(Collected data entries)
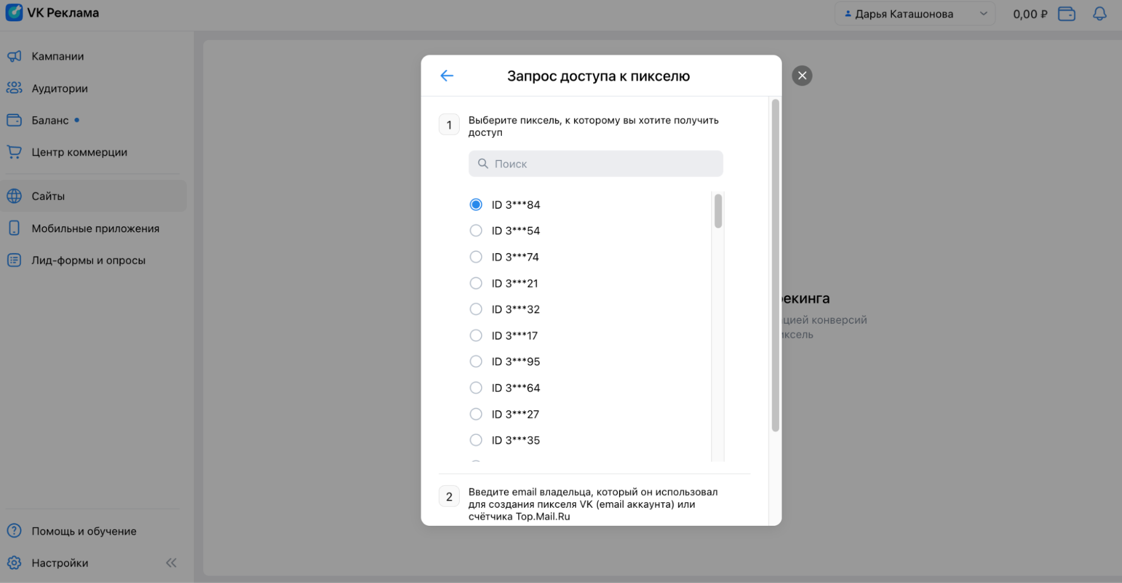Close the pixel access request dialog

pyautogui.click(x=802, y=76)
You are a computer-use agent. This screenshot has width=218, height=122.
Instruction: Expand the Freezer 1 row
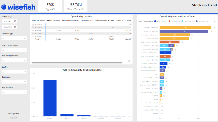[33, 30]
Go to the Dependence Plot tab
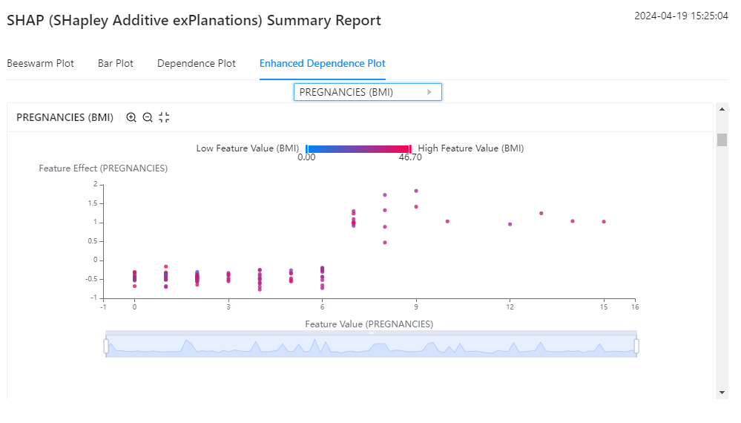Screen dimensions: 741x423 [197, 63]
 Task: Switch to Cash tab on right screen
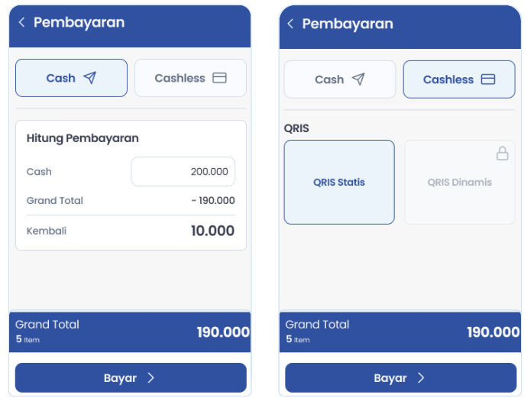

= PROBLEM REQUIREMENTS =
Without the pictures, transcribe exactly the lines above from the one containing "You are a computer-use" through the last.

= EXERCISE SOLUTION =
You are a computer-use agent. This screenshot has width=218, height=122.
Instruction: Expand the Freezer 1 row
[33, 30]
Go to the Dependence Plot tab
Screen dimensions: 741x423 [197, 63]
 Task: Switch to Cash tab on right screen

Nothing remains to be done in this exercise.